Another pandemic-accelerated trend is the flattening of hierarchies, where top-level employees manage their front lines directly, rather than through a pyramid of middle managers. This also seems like a benefit, because it means workers have to slog through less bureaucracy to get things done. But it often means that employers can punt on providing workers with paths to advancement, especially if they’re younger and less experienced. It’s easier to assign junior employees more responsibilities ad hoc in a more informal environment and to do it without formal promotions. These workers have the least ability to push back when that happens because they have the least power in the organization.

The Covid lockdown has also contributed to the erosion of boundaries between co-workers because we’re all invited into one another’s homes, thanks to videoconferencing. You finally get to see where Tyler from quality assurance lives — whether you want to or not. There are some obvious areas where this has gone too far — no one should ever take a bath on a work Zoom — but most important, it can easily result in a failure to treat other people professionally as a matter of course.

This is most likely to affect people at the bottom of the workplace hierarchy, who are at greater risk of becoming targets of harassment and inappropriate behavior. The U.S. Equal Employment Opportunity Commission also identifies the following as risk factors for workplace harassment: a young work force, places where workers are isolated or working alone most of the time and decentralized workplaces. Younger workers may not feel comfortable pushing back against inappropriate conduct and may not know how to (especially in those most casual of casual workplaces — the many start-ups where H.R. does not exist). Isolation means there are fewer people to intervene when harassment happens, and decentralization may give managers the impression that it’s OK to operate outside of workplace norms because they don’t feel as accountable to specific people. Finally, younger workers may violate norms because they’re not interacting with managers who would otherwise model professional behavior for them.

I’m not someone who particularly likes formalities, and I actively rebel against them when I think they’re arbitrary. My 6-year-old does the same thing, which means that when I give him a new rule to follow, he needs to know why it’s important. “Is this good for me or for you?” he asks, like a tiny Alec Baldwin in “The Departed” (“Cui bono?”).

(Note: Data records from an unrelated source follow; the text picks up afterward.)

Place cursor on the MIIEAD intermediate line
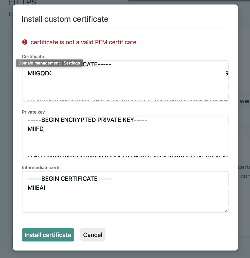 36,188
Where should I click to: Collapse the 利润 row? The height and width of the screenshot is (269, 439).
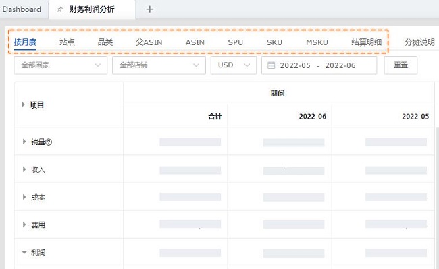point(24,253)
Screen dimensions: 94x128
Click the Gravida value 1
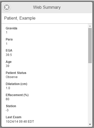[x=6, y=32]

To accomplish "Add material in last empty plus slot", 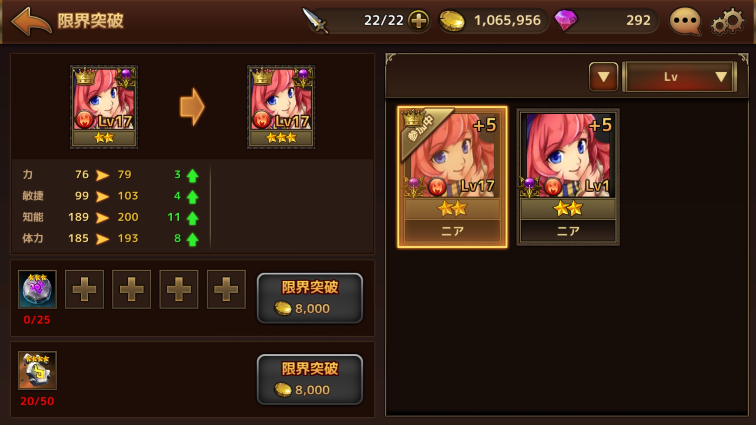I will click(226, 289).
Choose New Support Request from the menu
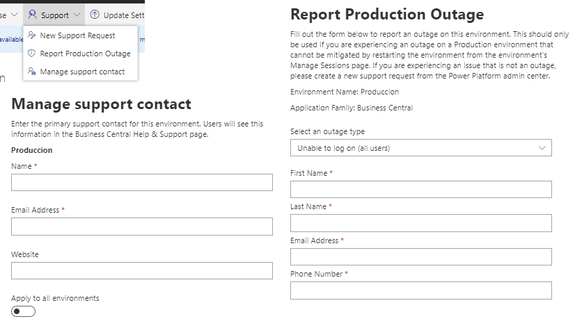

It’s a question that should be asked about every Covid-induced shift that has changed the way we work, and particularly of relaxed professional norms. It should especially be considered in the context of how it affects younger workers, who are missing out on training and often find their bosses less accessible, rather than more (24/7 availability only works top-down).

This isn’t a problem that only workers should worry about. Employers who care about their employees should be aware that the lack of boundaries is a major contributor to burnout. People will overwork themselves because corporate culture incentivizes it and they may believe their self-worth is tied to their job. So unless hours are formally limited, they will continue until their health and productivity suffer. Their personal needs don’t get met because work has so invaded their personal lives that there is no dedicated time for nonwork life.

None of this is an argument for sending everyone back to the office and imposing rigid formalities for their own sake. It is, however, a reason to examine which parts of office culture were obliterated by Covid and need to be restored because they benefit workers more than they benefit corporations.

Some of the questions are easy: Who gets the most benefit from a 112-hour workweek? Unless you’re the business owner, it’s probably not you.